Saca su cámara y luego nos enseñará el resultado de lo que percibe su mente. Es la belleza la que la busca.
La contempló y la guardo para cuando el riesgo visite lo obvio y le ponga ante el acantalidado donde el borde es el caballo donde monta.
¿Te imaginas un cuarto grado Eb al que le subas hasta el cielo con el columpio del segundo al que disminuyes quizás para bajar hasta quebrar la belleza que nos proponen?
Podrías ser la poza escondida a la que tienes que buscar, soltándote de la mano de los hechos repetidos que se mueven sin corazón.
Sientes miedo, pánico ¡y lo sabes!, estos dias darlos, han hecho bien.

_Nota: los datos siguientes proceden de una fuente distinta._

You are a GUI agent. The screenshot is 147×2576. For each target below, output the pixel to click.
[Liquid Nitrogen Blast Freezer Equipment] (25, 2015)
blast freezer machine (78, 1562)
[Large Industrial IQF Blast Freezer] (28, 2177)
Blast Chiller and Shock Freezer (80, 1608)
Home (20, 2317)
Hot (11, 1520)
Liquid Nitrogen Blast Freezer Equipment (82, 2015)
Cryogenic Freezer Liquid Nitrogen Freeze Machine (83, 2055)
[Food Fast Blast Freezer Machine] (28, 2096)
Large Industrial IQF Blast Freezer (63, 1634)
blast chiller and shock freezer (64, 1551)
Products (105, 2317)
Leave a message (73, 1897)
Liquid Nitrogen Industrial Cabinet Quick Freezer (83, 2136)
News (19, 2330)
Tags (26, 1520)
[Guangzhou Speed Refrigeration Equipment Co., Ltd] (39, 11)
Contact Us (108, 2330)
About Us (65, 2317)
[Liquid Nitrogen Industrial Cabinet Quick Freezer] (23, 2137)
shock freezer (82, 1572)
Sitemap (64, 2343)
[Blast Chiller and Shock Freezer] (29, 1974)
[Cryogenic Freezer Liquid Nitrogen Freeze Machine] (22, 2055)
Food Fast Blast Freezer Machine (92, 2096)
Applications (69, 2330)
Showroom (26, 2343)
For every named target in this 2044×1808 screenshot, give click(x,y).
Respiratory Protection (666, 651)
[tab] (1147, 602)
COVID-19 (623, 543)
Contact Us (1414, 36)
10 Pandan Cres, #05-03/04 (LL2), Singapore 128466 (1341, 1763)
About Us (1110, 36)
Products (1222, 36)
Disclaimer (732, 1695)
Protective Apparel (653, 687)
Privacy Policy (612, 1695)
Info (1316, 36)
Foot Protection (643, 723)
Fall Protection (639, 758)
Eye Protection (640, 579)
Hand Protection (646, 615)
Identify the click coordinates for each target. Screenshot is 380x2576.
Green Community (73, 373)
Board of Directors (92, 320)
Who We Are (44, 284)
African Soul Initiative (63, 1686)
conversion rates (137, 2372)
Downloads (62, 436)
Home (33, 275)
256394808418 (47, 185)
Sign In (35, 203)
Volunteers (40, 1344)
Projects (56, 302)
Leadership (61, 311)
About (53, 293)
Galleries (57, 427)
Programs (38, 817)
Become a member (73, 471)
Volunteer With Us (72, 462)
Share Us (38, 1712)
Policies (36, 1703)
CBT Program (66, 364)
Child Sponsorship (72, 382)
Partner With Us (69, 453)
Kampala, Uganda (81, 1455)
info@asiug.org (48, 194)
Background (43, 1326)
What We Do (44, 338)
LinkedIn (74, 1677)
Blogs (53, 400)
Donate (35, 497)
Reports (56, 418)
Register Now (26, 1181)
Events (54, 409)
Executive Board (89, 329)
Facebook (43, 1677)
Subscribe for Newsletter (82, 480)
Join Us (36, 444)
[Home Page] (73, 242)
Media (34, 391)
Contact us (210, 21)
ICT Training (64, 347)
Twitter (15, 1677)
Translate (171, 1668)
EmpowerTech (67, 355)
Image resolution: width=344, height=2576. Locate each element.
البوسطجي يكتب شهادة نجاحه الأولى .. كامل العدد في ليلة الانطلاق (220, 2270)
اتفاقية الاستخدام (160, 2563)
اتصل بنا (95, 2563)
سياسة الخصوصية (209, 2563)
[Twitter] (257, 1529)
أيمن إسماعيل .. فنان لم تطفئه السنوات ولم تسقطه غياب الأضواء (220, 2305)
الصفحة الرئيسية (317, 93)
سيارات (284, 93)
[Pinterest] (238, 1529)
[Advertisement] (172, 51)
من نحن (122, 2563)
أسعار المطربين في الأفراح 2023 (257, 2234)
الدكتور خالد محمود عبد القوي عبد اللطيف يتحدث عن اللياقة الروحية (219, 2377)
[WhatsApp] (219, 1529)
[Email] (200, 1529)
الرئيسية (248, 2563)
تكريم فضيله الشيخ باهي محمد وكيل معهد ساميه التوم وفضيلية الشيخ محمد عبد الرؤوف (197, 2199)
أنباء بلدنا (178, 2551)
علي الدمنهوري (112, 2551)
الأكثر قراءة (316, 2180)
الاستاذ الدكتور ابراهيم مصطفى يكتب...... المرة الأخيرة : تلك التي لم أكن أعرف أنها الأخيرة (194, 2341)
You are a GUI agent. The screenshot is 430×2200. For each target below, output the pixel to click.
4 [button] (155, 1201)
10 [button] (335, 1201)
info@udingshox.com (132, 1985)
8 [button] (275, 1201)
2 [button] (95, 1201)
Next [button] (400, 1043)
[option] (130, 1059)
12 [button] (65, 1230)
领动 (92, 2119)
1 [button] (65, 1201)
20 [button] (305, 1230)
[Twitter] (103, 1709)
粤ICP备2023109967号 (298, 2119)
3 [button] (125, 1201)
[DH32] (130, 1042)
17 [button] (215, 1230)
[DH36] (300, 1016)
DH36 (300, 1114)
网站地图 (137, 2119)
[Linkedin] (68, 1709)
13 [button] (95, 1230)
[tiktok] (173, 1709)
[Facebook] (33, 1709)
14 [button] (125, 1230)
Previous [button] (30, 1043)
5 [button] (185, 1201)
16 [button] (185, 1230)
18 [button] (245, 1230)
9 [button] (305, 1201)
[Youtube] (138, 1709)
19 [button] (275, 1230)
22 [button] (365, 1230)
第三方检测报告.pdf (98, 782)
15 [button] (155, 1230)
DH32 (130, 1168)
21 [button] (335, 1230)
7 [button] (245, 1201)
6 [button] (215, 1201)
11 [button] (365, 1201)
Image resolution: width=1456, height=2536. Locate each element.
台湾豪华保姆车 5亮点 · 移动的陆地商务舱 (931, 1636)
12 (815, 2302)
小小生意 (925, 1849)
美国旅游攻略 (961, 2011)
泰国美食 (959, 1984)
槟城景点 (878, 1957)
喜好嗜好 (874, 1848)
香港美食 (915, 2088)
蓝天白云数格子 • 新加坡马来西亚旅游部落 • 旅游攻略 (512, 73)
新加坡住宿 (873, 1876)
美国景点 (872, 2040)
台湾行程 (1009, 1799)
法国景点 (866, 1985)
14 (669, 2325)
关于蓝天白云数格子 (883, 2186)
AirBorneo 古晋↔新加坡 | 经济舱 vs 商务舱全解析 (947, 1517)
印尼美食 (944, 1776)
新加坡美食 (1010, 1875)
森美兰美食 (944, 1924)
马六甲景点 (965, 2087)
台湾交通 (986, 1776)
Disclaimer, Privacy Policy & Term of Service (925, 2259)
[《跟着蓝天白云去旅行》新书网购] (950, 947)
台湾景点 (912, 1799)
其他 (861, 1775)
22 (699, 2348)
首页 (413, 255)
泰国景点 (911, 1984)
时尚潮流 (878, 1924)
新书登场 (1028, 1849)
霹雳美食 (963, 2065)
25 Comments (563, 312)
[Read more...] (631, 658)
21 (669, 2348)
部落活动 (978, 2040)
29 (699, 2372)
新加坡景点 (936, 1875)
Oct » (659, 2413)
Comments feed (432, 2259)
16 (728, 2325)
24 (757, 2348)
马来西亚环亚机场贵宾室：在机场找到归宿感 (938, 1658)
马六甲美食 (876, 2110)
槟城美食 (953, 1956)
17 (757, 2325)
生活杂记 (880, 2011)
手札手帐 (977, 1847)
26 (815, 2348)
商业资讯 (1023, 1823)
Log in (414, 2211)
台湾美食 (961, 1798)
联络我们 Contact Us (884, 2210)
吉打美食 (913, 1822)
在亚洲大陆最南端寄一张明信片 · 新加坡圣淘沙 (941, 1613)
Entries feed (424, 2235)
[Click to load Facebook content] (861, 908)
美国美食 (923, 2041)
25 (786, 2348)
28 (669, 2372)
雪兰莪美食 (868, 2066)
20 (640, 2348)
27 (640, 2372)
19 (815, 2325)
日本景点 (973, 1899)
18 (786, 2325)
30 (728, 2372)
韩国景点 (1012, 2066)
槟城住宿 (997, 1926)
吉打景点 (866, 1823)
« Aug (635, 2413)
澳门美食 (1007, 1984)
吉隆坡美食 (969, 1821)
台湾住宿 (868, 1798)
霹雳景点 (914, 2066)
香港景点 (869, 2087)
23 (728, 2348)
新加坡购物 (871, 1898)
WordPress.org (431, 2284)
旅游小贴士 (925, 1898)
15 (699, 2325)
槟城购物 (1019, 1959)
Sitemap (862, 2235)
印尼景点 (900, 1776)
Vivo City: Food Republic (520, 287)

Aunque cuando ibas por el aire maldecias y te contestaban,
¡hostias tira para adelante!
Hecho y si, aquellos tiempos.
¡Beatrice give me the hell!
Ella recoge su equipaje y parte al infinito; no he llegado al tiempo.
La luna crece y promete acoger las realidades. No existe el olor sin haberlo mamado. En el CCCB hacen ensayos. En la mente se caincelaron durante años. Tantos años sin viento para borrarlo
Si a cambio cogiera un tercer grado y le subiéramos medio tono a D, asi como quien no tiene la culpa de ningun hundimiento, podríamos encontrar alguna leve caricia.